Meth was found in urine of dead nine-month-old
A nine-month-old baby allegedly murdered by her own father - and described by her grandfather as ‘my heart’ - was found to have traces of methamphetamine in her system.
The presence of methamphetamine in the urine of Maija PuhiDuff was revealed at the High Court in Rotorua on Tuesday at the trial of the baby’s father, Donovan Michael Duff, 42.
Puhi-Duff died in Turangi on March 12, 2016.
Duff, charged with one count of murder, has maintained his innocence.
Crown prosecutor Amanda Gordon had previously claimed that Puhi-Duff was the victim of a blunt force trauma that happened when she was in the care of Duff.
At the second day of the trial Puhi-Duff’s mother Melina Puhi gave evidence, telling the seven men and five women of the jury how much her daughter loved her father.
While on the witness stand, Puhi sobbed often.
‘‘They got on like a house on fire,’’ she said. ‘‘Some days she wouldn’t settle for me.’’
Puhi said that the bond between father and daughter left her feeling ‘‘a bit rejected sometimes’’.
She described how after an argument with Duff she left to spend time with relatives, eventually returning Puhi-Duff to her fathers’ care before spending time with friends.
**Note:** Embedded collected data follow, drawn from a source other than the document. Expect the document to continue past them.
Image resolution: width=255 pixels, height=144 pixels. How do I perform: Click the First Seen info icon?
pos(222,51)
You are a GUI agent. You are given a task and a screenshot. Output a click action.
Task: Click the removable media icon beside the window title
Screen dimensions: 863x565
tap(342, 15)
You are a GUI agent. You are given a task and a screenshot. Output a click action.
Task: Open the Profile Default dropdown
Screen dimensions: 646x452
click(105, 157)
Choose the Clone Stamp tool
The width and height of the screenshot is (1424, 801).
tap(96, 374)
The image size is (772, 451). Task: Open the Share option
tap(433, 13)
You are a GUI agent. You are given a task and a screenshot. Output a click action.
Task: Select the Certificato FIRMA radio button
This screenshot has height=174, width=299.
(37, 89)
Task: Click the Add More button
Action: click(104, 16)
She said that at no time was she concerned about leaving her daughter with Duff.
Then Gordon asked whether she was aware police testing had found traces of methamphetamine in Puhi-Duff’s urine, prompting Justice Mathew Down to warn Puhi-Duff she did not have to answer.
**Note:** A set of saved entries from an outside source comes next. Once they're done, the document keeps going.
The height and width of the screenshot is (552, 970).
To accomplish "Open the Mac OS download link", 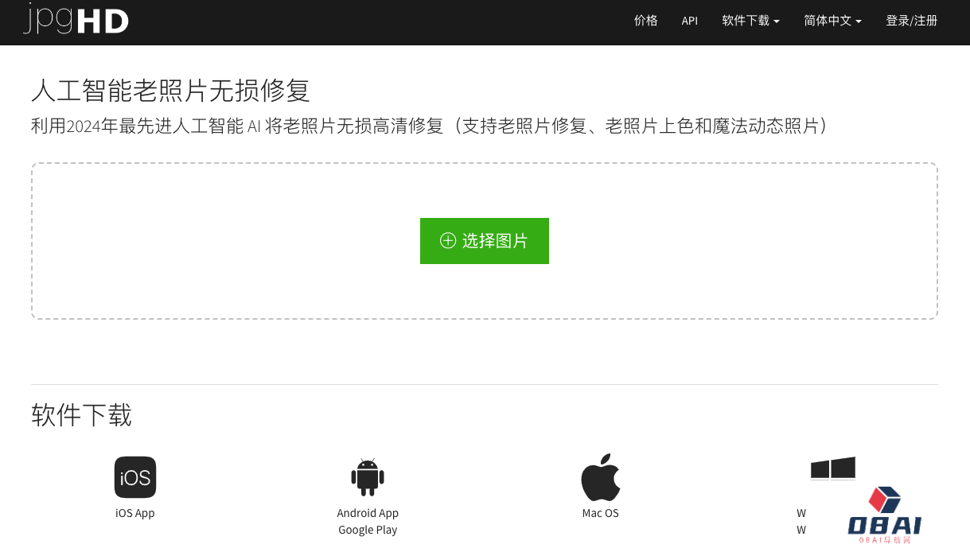I will point(600,513).
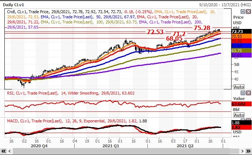
Task: Click Auto scale button on price axis
Action: [x=238, y=87]
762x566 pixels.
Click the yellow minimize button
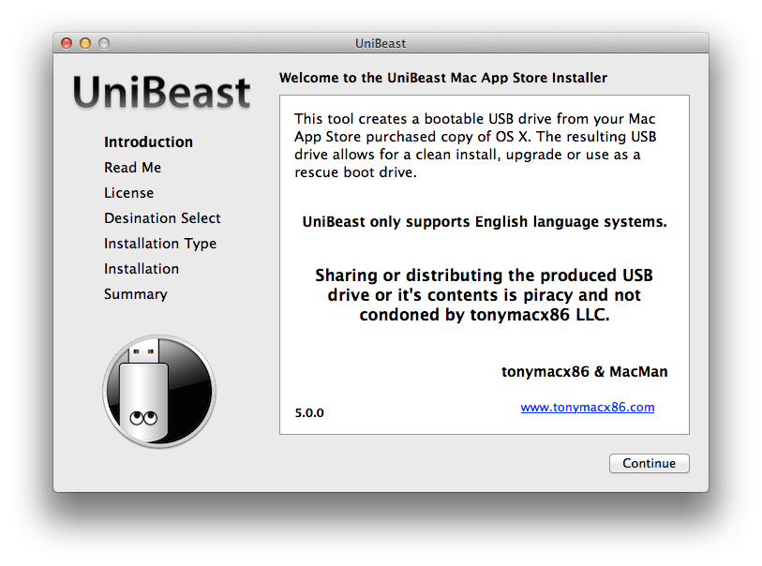pyautogui.click(x=85, y=43)
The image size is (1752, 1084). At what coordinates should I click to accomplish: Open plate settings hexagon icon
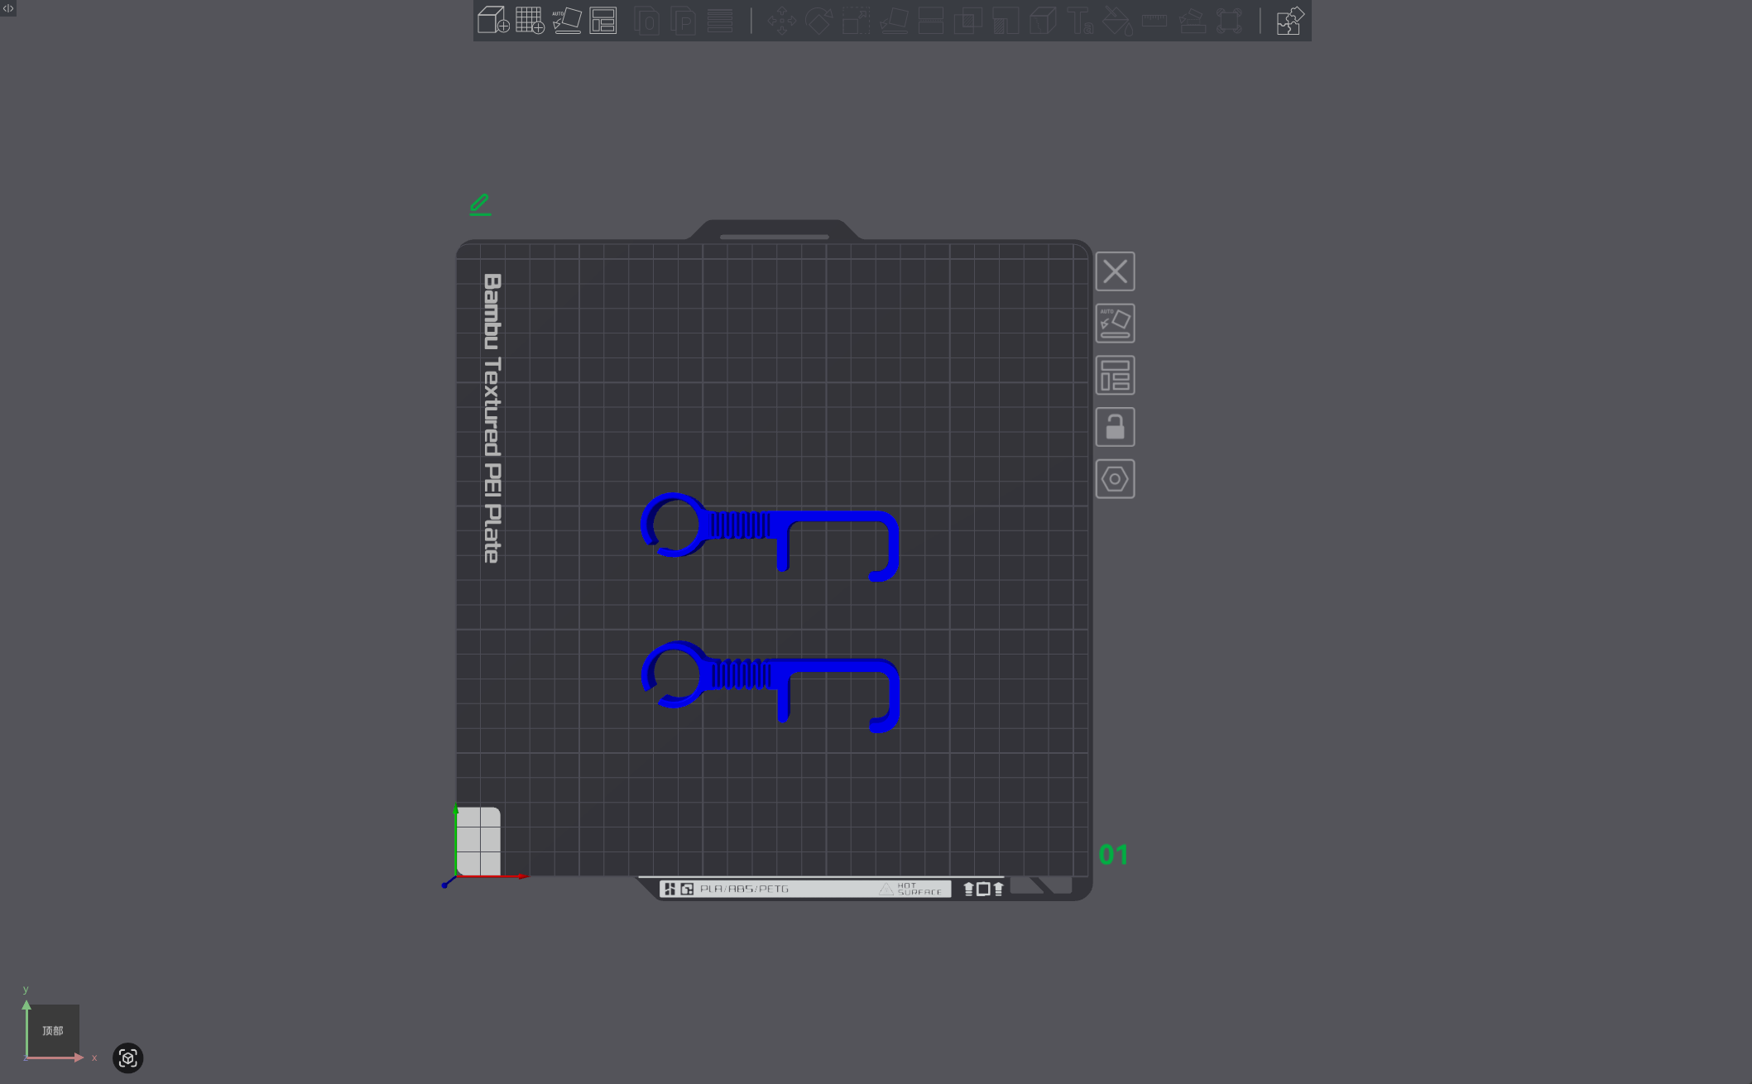pos(1115,479)
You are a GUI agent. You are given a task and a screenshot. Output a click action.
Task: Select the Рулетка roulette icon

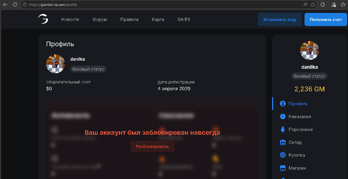(283, 155)
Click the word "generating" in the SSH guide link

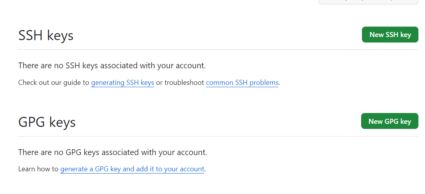click(108, 83)
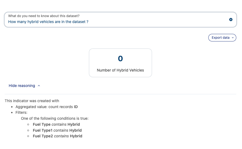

However, she said yes, admitting that she smoked roughly once a week and Duff smoked daily.
She said that he never smoked around the child, something she denied too.
‘‘He operated fairly normal when he was using it,’’ she said.
She also described the events of the morning of Saturday March 12, 2016, when she discovered her daughter had died.
She said she woke at a friend’s house to a missed call from Duff, and a voice message from her aunty.
‘‘I freaked out because of the tone of her voice. She said it was baby and she was crying.’’
On arriving at a relative’s Turangi property she found Duff and their daughter, unresponsive in his truck.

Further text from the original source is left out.